Previous OpenAI models were instruct-tuned or otherwise aligned, and the author even mentions that model distillation might be destroying the entropy signal. How did they pinpoint alignment as the cause?
Disclaimer: I wrote this blog post.
it’s it similar to humans. when restricted in terms of what they can or cannot say, they become more conservative and cannot really express all sorts of ideas.
This reminds me of the time when I was a child, and my parents decreed that all communications would henceforth happen in English. I became selectively mute. I responded yes/no, and had nothing further to add and ventured no further information. The decree lasted about a week.
And if so, where’s the balance?

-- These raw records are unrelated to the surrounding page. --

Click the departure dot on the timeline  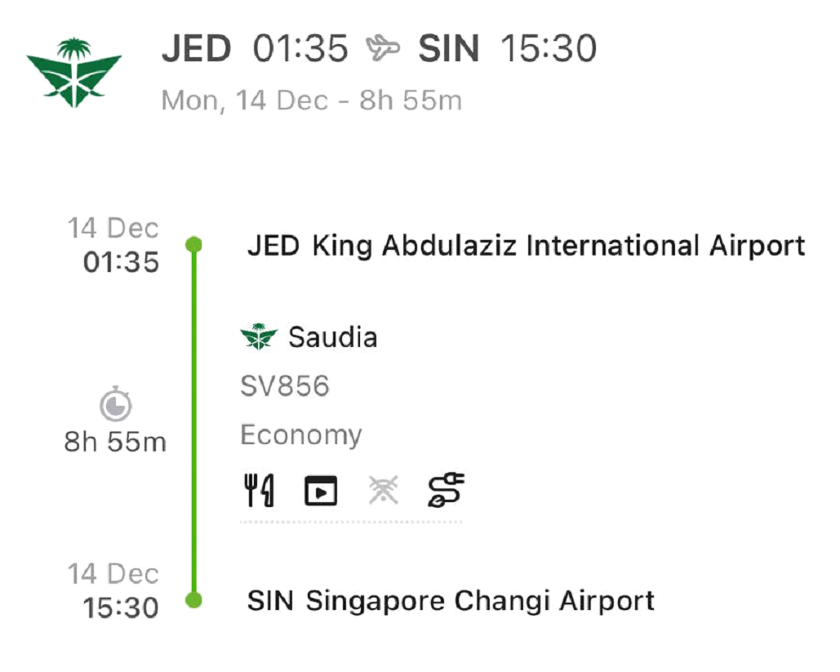tap(193, 244)
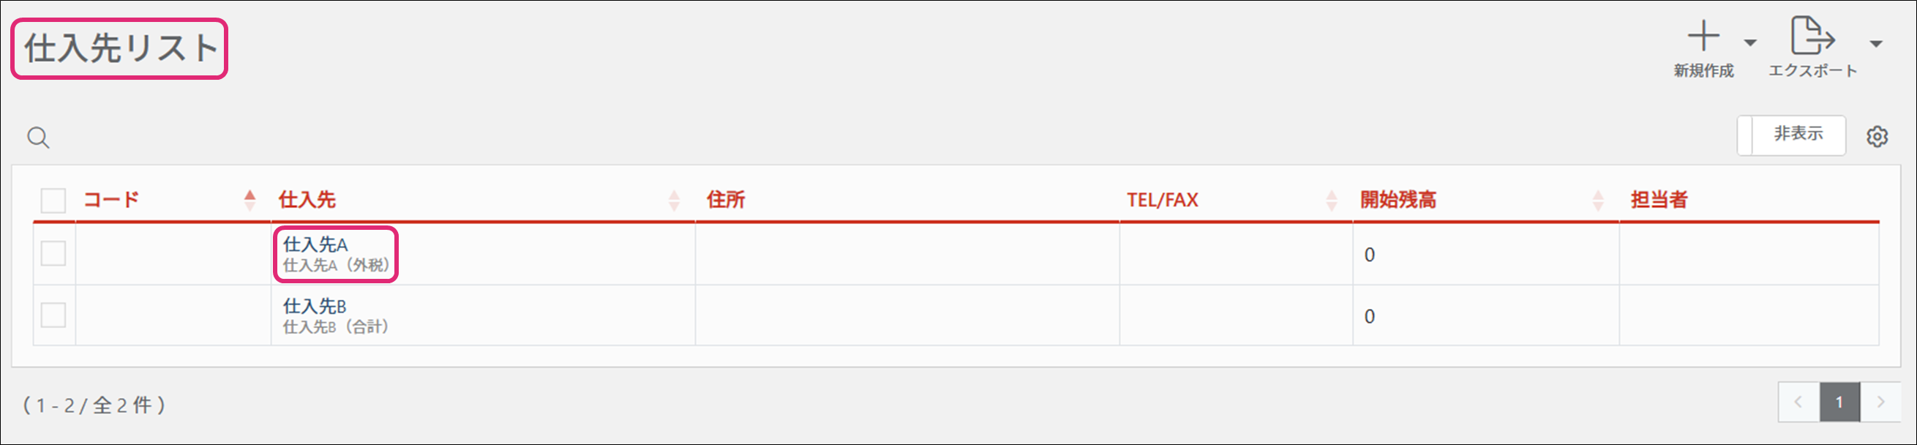Open table settings gear icon
The height and width of the screenshot is (445, 1917).
pyautogui.click(x=1877, y=137)
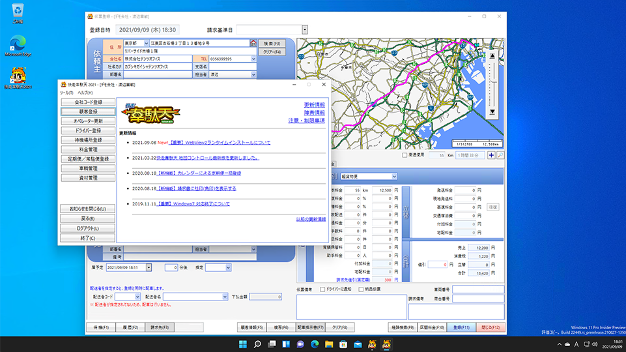Open the ツール(T) menu
This screenshot has width=626, height=352.
(66, 93)
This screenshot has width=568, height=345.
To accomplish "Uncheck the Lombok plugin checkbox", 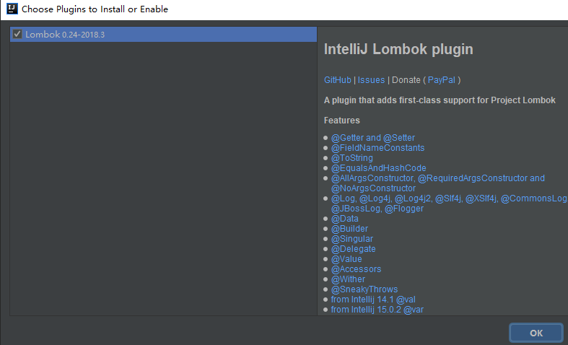I will point(17,34).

Could we someday see dual-mode models — one for safety-critical tasks, and another more "raw" mode for creative or exploratory use, gated by context or user trust levels?
I feel that companies with top-down management would have more agency and perhaps creativity towards (but not at) the top, and the implementation would be delegated to bottom layers with increasing levels of specification and restriction.
If this translates, we might have multiple layers with varied specialization and control, and hopefully some feedback mechanisms about feasibility.
Since some hierarchies are familiar to us from real-life, we might prefer these to start with.
It can be hard to find humans that are very creative but also able to integrate consistently and reliably (in a domain). Maybe a model doing both well would also be hard to build compared to stacking few different ones on top of each other with delegation.
I know it's already being done by dividing tasks between multiple steps and models / contexts in order to improve efficiency, but having explicit strong differences of creativity between layers sounds new to me.
Is it like in the early GPT-3 days, when you had to give it a bunch of examples and hope it catches the pattern?
DeepSeek-R1 is trivially converted back to a non reasoning model with just chat template modifications. I bet you can chat template your way into a good quality model from a base model, no RLHF/DPO/SFT/GRPO needed.
A model that is more correct but swears and insults the user won't sell. Likewise a model that gives criminal advice is likely to open the company up to lawsuits in certain countries.
A raw LLM might perform better on a benchmark but it will not sell well.
All my friends hate it, except one guy. I used it for a few days, but it was exhausting.
I figured out the actual use cases I was using it for, and created specialized personas that work better for each one. (Project planning, debugging mental models, etc.)
I now mostly use a "softer" persona that's prompted to point out cognitive distortions. At some point I realized, I've built a therapist. Hahaha.
OpenAI models refuse to translate or do any transformation for some traditional, popular stories because of violence, the story was about a bad wolf eating some young goats that did not listen the advice from their mother.
So now try to give me a prompt that works with any text and that convinces the AI that is ok in fiction to have violence or bad guys/animals that get punished.
Now I am also considering if it censors the bible where some pretend good God kills young chilren with ugly illnesses to punish the adults, or for this book they made excaptions.
Technically, why not implement alignment/debiasing as a secondary filter with its own weights that are independent of the core model which is meant to model reality? I suspect it may be hard to get enough of the right kind of data to train this filter model, and most likely it would be best to have the identity of the user be in the objective.
In fact, for many models you can remove refusals rather trivially with linear steering vectors through SAEs.
https://www.alignmentforum.org/posts/jGuXSZgv6qfdhMCuJ/refus...
Additionally, you can often jailbreak these models by fine-tuning the model on a handful of curated samples.